Use these effects to model outages that originate in underlying infrastructure (hardware, nodes, network) rather than just service deployments.

Network-fault scenarios

We also support network-specific scenarios to simulate packet drops and network-induced latency — useful when failures originate from unreliable network interfaces, congested links, or router problems. Typical metric names for scenario effects:

  • network_latency / node_network_latency_ms — scales up simulated network latency (affects produce/consume and API gateway processing)
  • network_packet_drop / node_network_packet_drops_total — increases packet drop counts and causes higher messaging errors

When these scenarios are active the simulator increases network latency on affected nodes and emits packet drop counters. That also increases Kafka/consumer errors and may cascade into higher transaction failures.

Scenario examples — copy/paste ready

Below are practical, ready-to-use scenario YAML snippets you can copy into failure.scenarios in your simulator-config.yaml. These show how to simulate common outage classes — service deployment problems, hardware failures, memory faults, and network problems.

  1. Database slowdown / deployment outage
- name: "db_slow_cascade"
  start: "5s"
  duration: "60s"
  labels:
    OrgId: ["bank_01", "bank_02"]
  effects:
    - metric: "db_latency"
      op: "scale"
      value: 5.0
    - metric: "transaction_failures"
      op: "scale"
      value: 4.0

Run this scenario (one-liner):

cat > /tmp/db_slow_cascade.yaml <<'YAML'
failure:
  scenarios:
    - name: "db_slow_cascade"
      start: "0s"
      duration: "60s"
      labels:
        OrgId: ["bank_01", "bank_02"]
      effects:
        - metric: "db_latency"
          op: "scale"
          value: 5.0
        - metric: "transaction_failures"
          op: "scale"
          value: 4.0
YAML

# start simulator with the scenario (stdout) -- use rand-seed for reproducibility
TRANSACTION_RATE=50 ./bin/otel-fintrans-simulator --config /tmp/db_slow_cascade.yaml --log-output stdout --rand-seed 12345
  1. Kafka disk / storage failure (hardware-originating outage)

- _RECORD LIST_:
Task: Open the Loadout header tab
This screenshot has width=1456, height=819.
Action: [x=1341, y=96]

==

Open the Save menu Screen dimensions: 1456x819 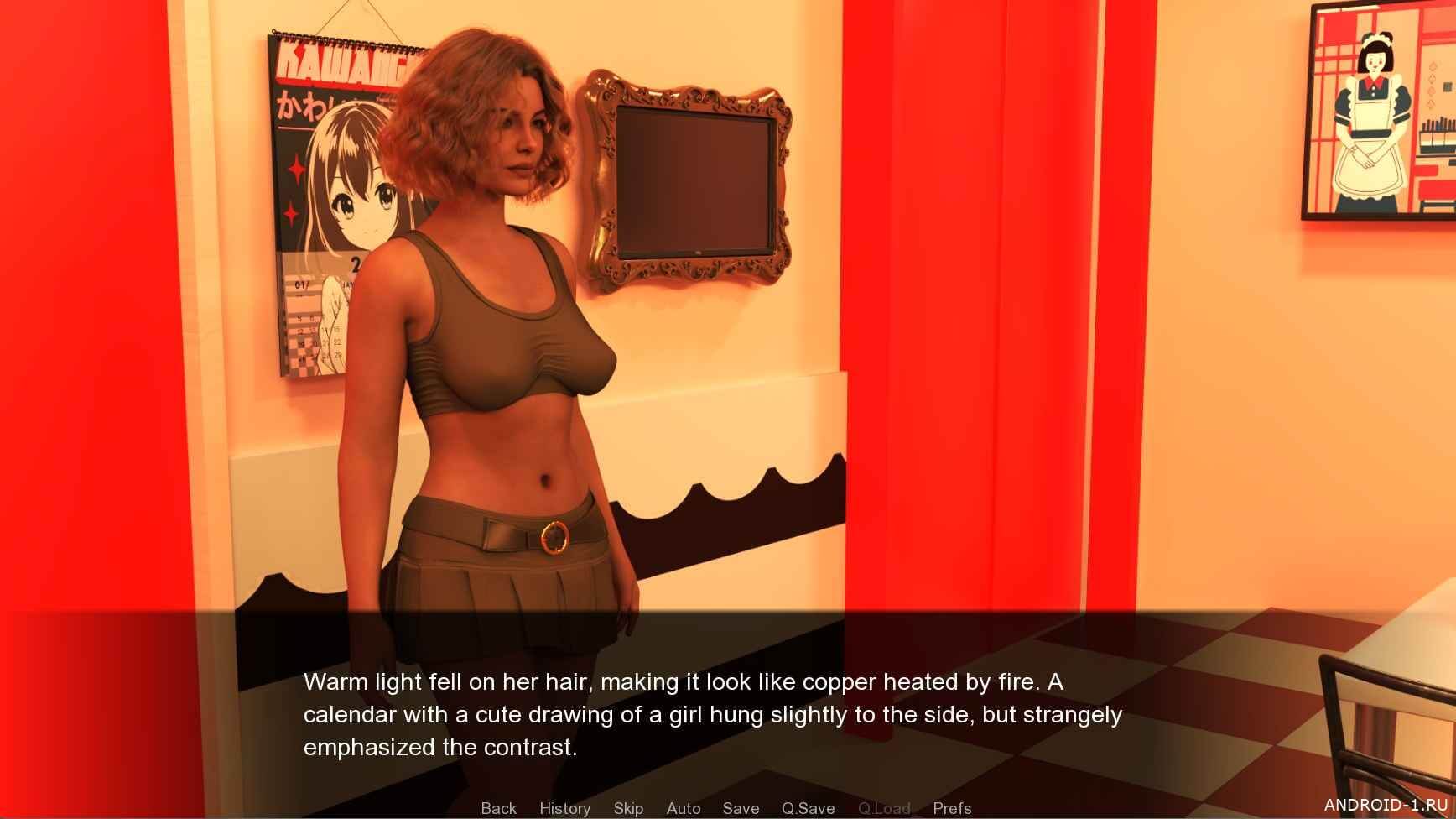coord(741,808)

- _TASKS TO CARRY OUT_:
1) Which metric names does the simulator excerpt list as typical under "Network-fault scenarios"? Give every one.
2) Can you transcribe the simulator excerpt word for word between "Scenario examples —" and "and network problems.", inclusive?
3) Answer these from the simulator excerpt:
(a) What duration is set for the "db_slow_cascade" scenario?
(b) Which configuration file should the YAML snippets be copied into?
(c) What value does the one-liner pass to --rand-seed?
Nothing in the listing is needed here.

- _RESPONSES FOR EACH TASK_:
1)
- network_latency
- node_network_latency_ms
- network_packet_drop
- node_network_packet_drops_total

2)
Scenario examples — copy/paste ready

Below are practical, ready-to-use scenario YAML snippets you can copy into failure.scenarios in your simulator-config.yaml. These show how to simulate common outage classes — service deployment problems, hardware failures, memory faults, and network problems.

3)
(a) 60s
(b) simulator-config.yaml, under failure.scenarios
(c) 12345